发布者:primerbank 时间:2017-09-22 浏览量:859
Ricardo H. Ramirez-Gonzalez Cristobal Uauy Mario Caccamo
Bioinformatics, Volume 31,
Issue 12, 15 June 2015, Pages 2038–2039,https://doi.org/10.1093/bioinformatics/btv069
Published: 02 February 2015
Article
history
Breeding programs rely on dense genetic maps with markers (e.g. SNPs) that can be used to identify the presence or absence of specific alleles in homozygous or heterozygous state. Standard primer design tools are designed to work in diploids, where genome duplications are rare. Wheat is a polyploid composed of three genomes (A, B and D; referred to as homoeologues) that are related (between 96 and 98% sequence identity), yet distinct. This creates a problem for the design of PCR primers specific to an individual homoeologue. A common approach to circumvent this issue is to manually design primers with a genome specific variant at the 3′ of the primer to increase specificity. We introduce PolyMarker, a tool to automate the design of genome specific primers, thereby reducing the time invested in this process. To make PolyMarker accessible to scientists and breeders, we developed a web server where custom SNPs can be submitted for the design of genome specific assays.
First, PolyMarker converts the input marker information (chromosome arm, sequence adjacent to the SNP and parental alleles) into a fasta file with the sequences that can be queried to the genomic reference. The search is performed with Exonerate (Slater and Birney, 2005), with the option –ryo(roll your own format) to facilitate the parsing. The region flanking the SNP, twice the size of the maximum amplification product (200 bp for amplification products up to 100 bp), on the best hit of each chromosome is extracted. A local alignment between homoeologues and paralogues, is refined with MAFFT (Katoh and Standley, 2013), executed using the binder provided in bioruby.
The local alignment is used to produce a mask containing all the variations across homoeologues and the input sequence (Supplementary Fig. S1). The mask indicates the type of variation on each position: (i) Specific: homoeologous polymorphism which is only present in the target genome; (ii) Semi-specific: homoeologous polymorphism which is found in more than one genome but it discriminates against one of the off-target genomes or when not all the homoeologous sequences were found; (iii) Non-specific: when no variation is found across homoeologues; (iv) Homoeologous: The target SNP is present across different chromosomes and; (v) Non-homoeologous: The target SNP is not present across chromosomes. PolyMarker default is to design a three-primer assay for KASP genotyping (LGC Genomics, 2013), that comprises a common primer and two allele-specific primers.

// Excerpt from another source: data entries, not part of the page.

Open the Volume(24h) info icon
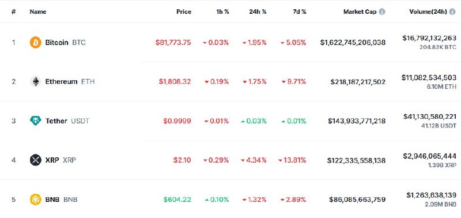Viewport: 461px width, 218px height. tap(452, 12)
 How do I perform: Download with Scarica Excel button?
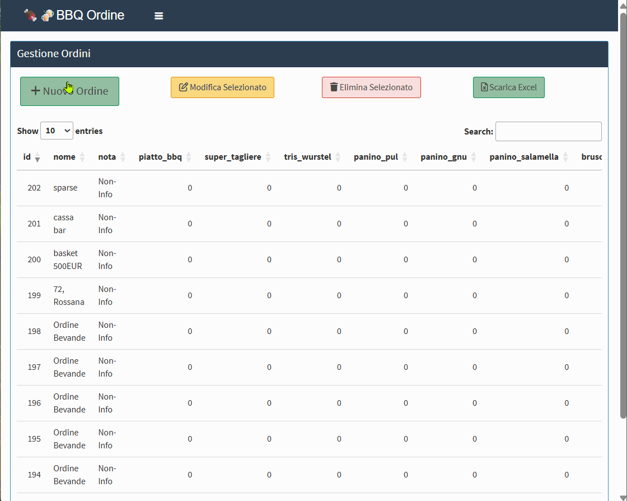[x=508, y=87]
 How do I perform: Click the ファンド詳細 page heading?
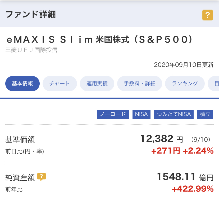(x=30, y=15)
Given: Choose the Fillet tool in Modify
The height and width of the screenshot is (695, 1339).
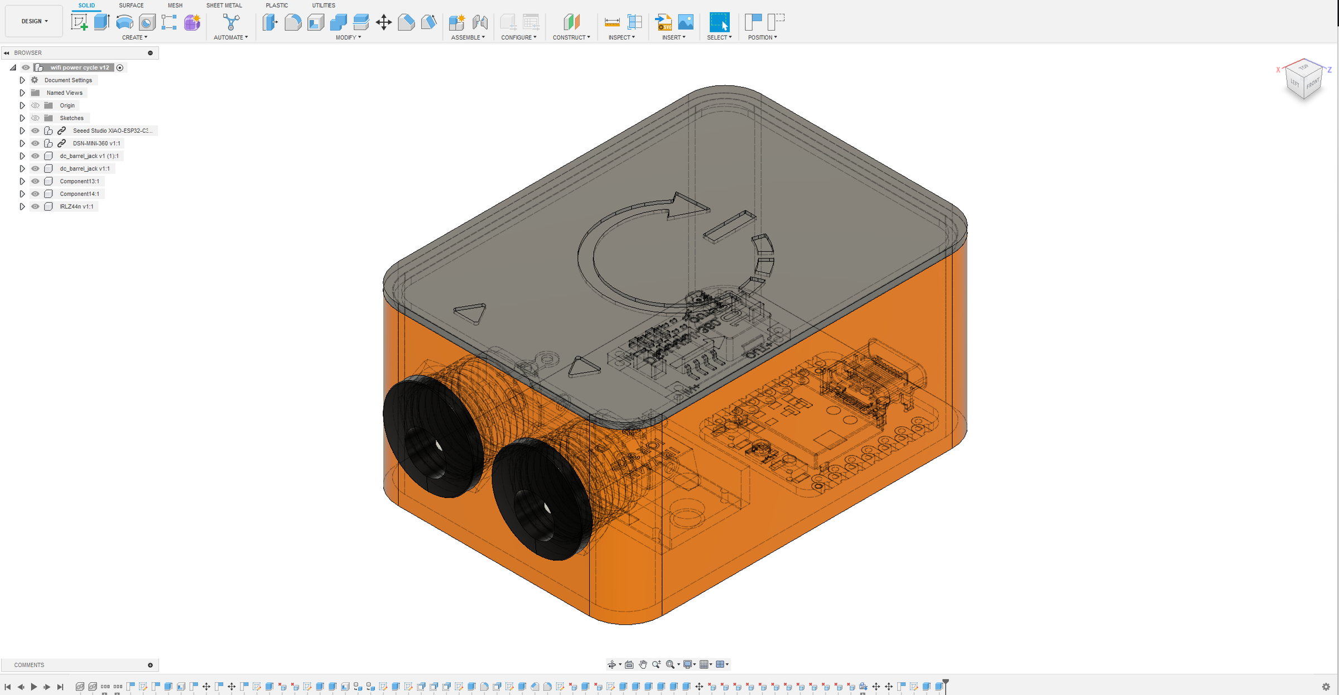Looking at the screenshot, I should (293, 22).
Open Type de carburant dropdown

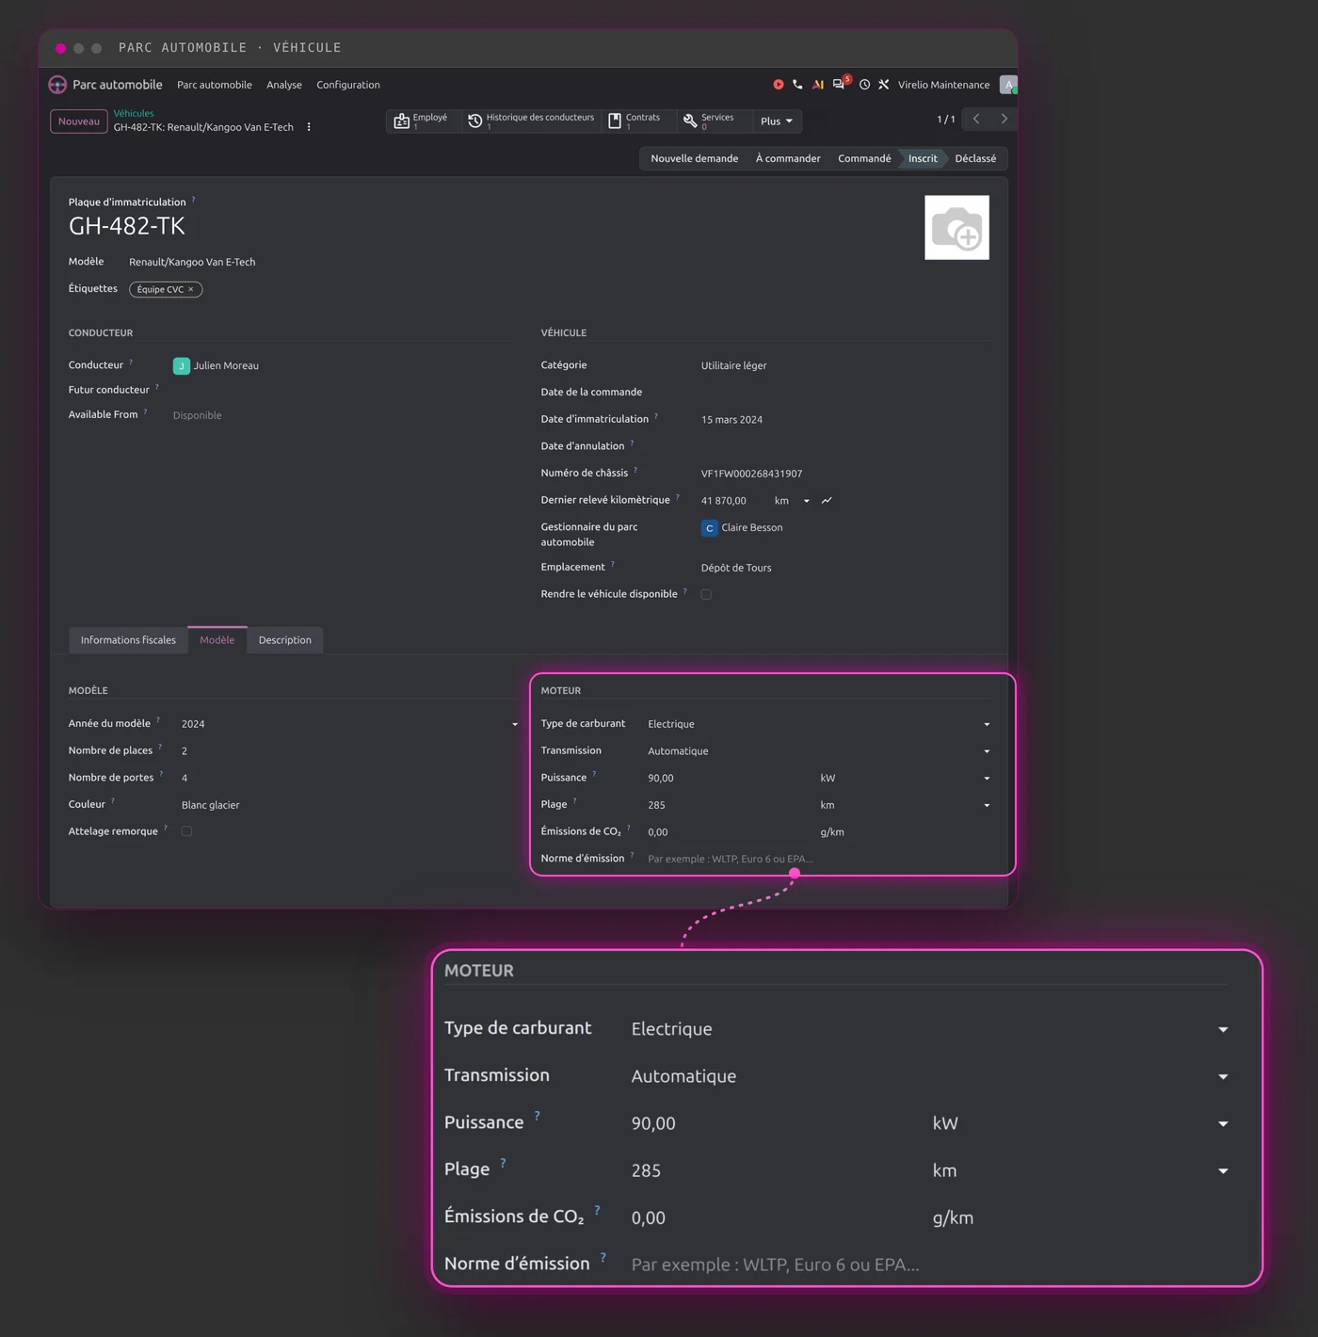point(818,724)
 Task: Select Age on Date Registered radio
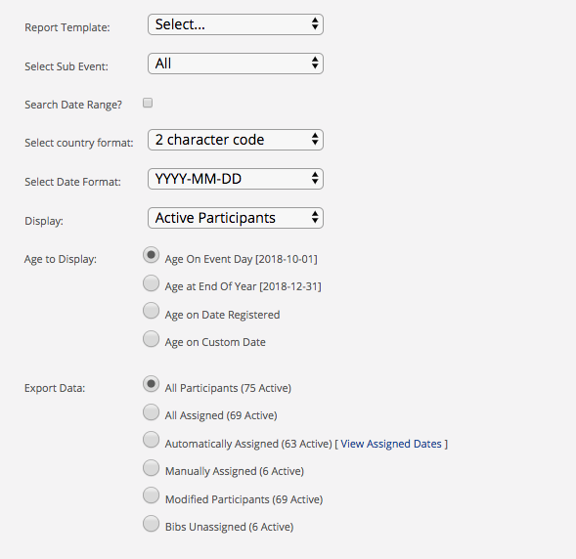[151, 311]
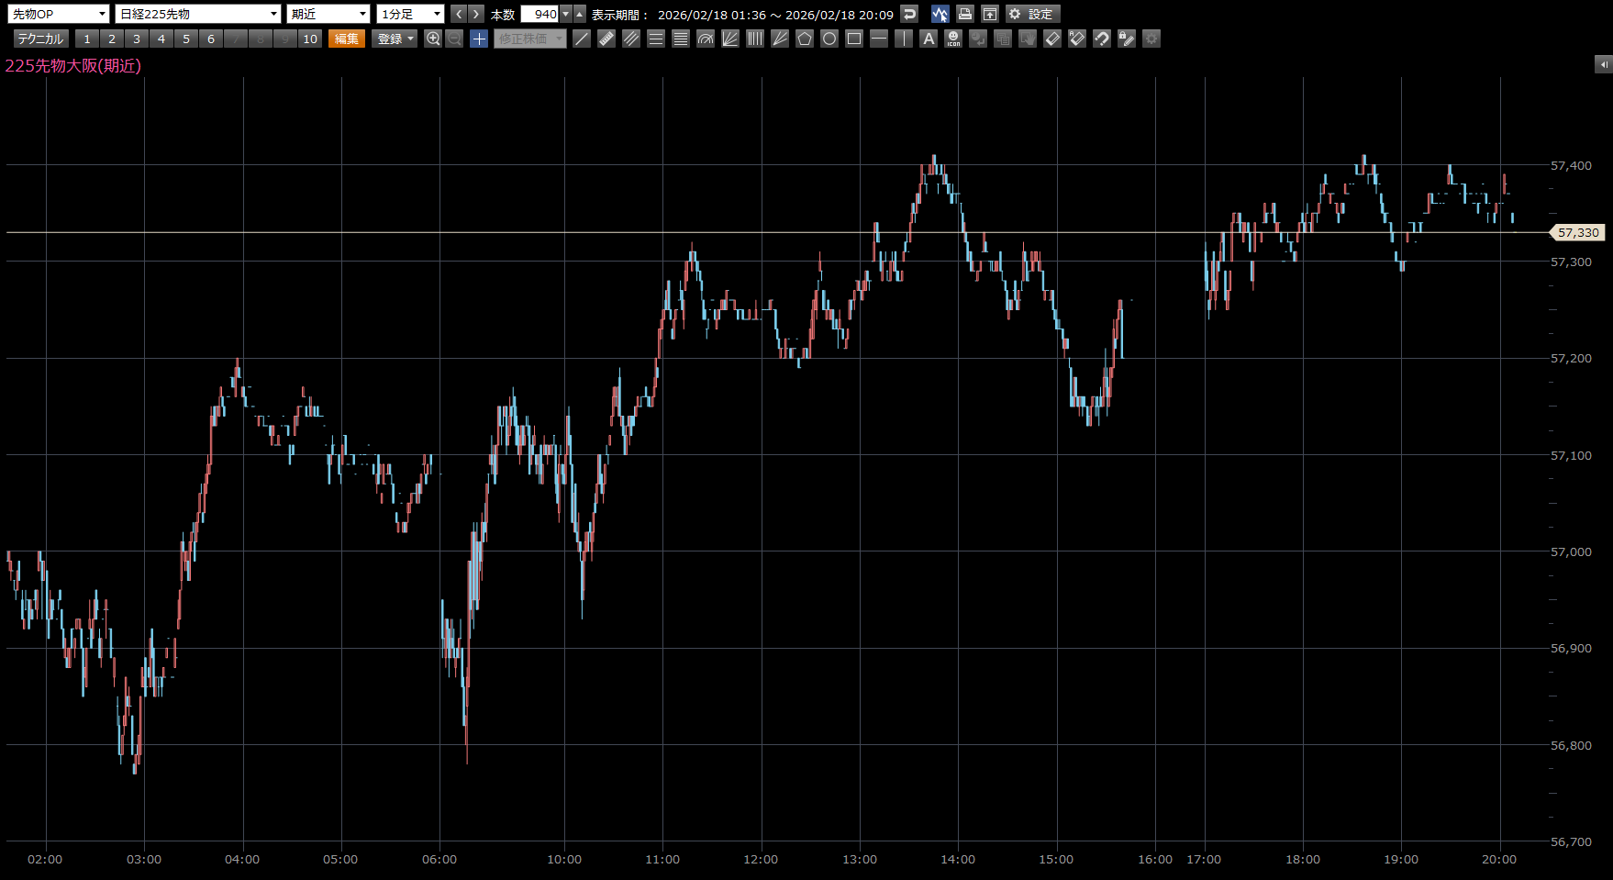Select the eraser tool icon
The width and height of the screenshot is (1613, 880).
(x=1052, y=39)
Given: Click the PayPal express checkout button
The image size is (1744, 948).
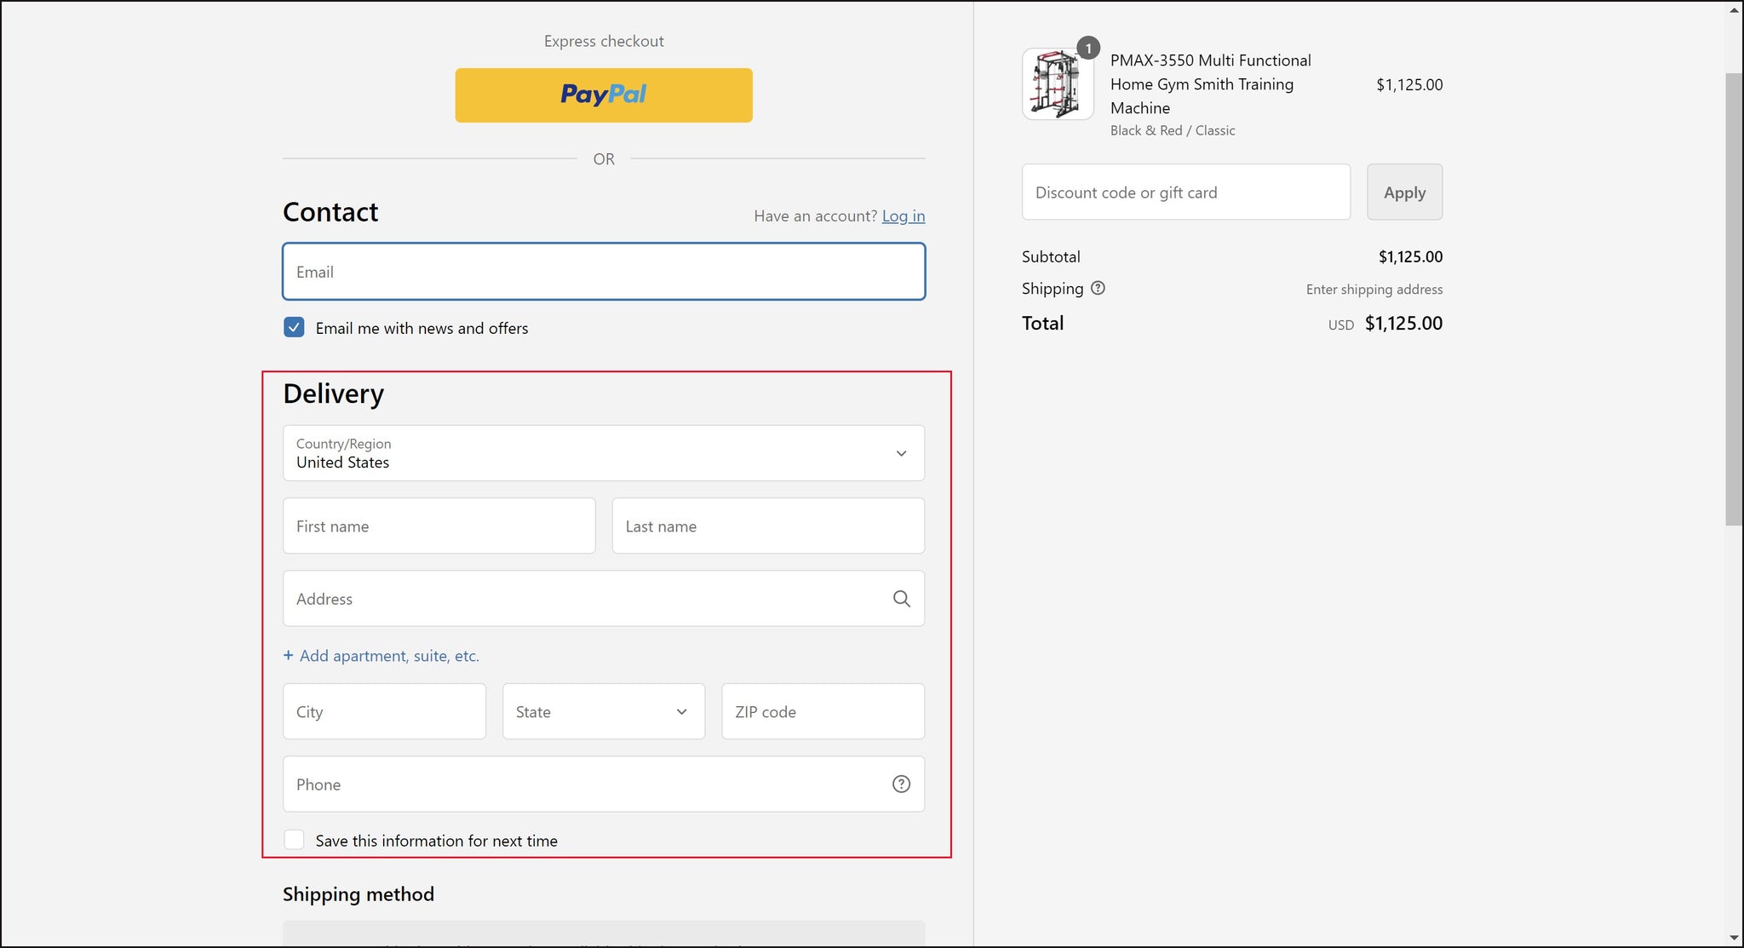Looking at the screenshot, I should tap(603, 95).
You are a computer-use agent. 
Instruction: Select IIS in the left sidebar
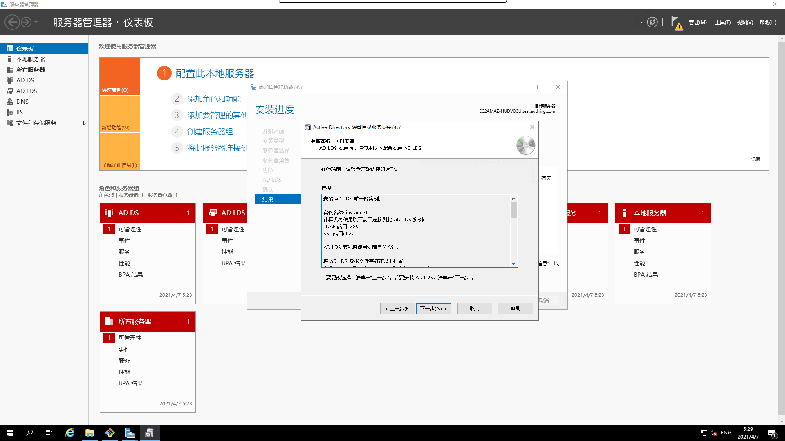20,112
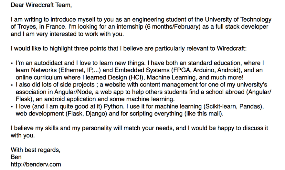
Task: Click '(Scikit-learn, Pandas)' in the Python bullet
Action: [234, 106]
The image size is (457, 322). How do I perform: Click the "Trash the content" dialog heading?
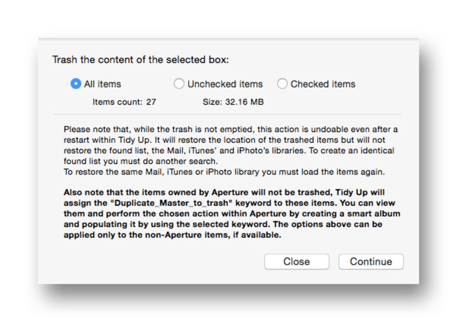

Since the allele-specific primers are restricted in position, the common primer is used to incorporate the chromosome specific variants when possible.
To test if the primer candidates are viable Primer3 (Rozen and Skaletsky, 2000) is invoked using the genomic reference of the target chromosome. The starting positions of the primers to distinguish between alleles is selected with the SEQUENCE_FORCE_LEFT_END option of primer3. To design the common primer the option SEQUENCE_FORCE_RIGHT_END is used on two runs of primer3, for the chromosome specific and semi-specific primers. A final run of primer3 is executed without the SEQUENCE_FORCE_RIGHT_END option to find viable primers. After the primers are tested with Primer3, PolyMarker selects a primer pair with the highest specificity.
PolyMarker is a pipeline (Fig. 1) written as a Biogem (Bonnal et al., 2012), extending bioruby (Goto et al., 2010) to extract regions from fasta files and to support operations on nucleotide sequences with IUPAC ambiguity codes (Cornish-Bowden, 1985).
Our objective was to make PolyMarker accessible via a web interface where breeders and researchers could submit their markers to custom-design genome-specific SNP assays. A typical output is described in the supplemental material. Batch submission of several markers is possible. The web interface is implemented in java with MySQL database the markers information. The source code of the web interface and the daemon are available for the community to set up a private server.
The pipeline was developed originally to design KASP assays to validate putative SNPs from RNA-Seq data [28 out of 35 assays polymorphic (80%; Ramirez-Gonzalez et al., 2014)]. PolyMarker was also used to generate KASP assays for the 81 587 markers in the iSelect array from Wang et al. (2014) (Supplemental Material).
PolyMarker is a pipeline that facilitates the design of primers in polyploid organisms. A web interface is available to design primers for hexaploid wheat. The use of PolyMarker reduces the time spent designing genome specific assays and highlighting homoeologous SNPs.
The authors thank Sebastian Wilzbach for the help setting up the BioJS component for sequence alignments. The authors thank Nicholas Bird, Christopher Burt and Miroslav Valarik for feedback.
RHRG is supported by a Norwich Research Park PhD Studentship and The Genome Analysis Centre Funding and Maintenance Grant. The work was supported by grants BB/J004588/1 and BB/J003743/1 from the UK Biotechnology and Biological Sciences Research Council (BBSRC).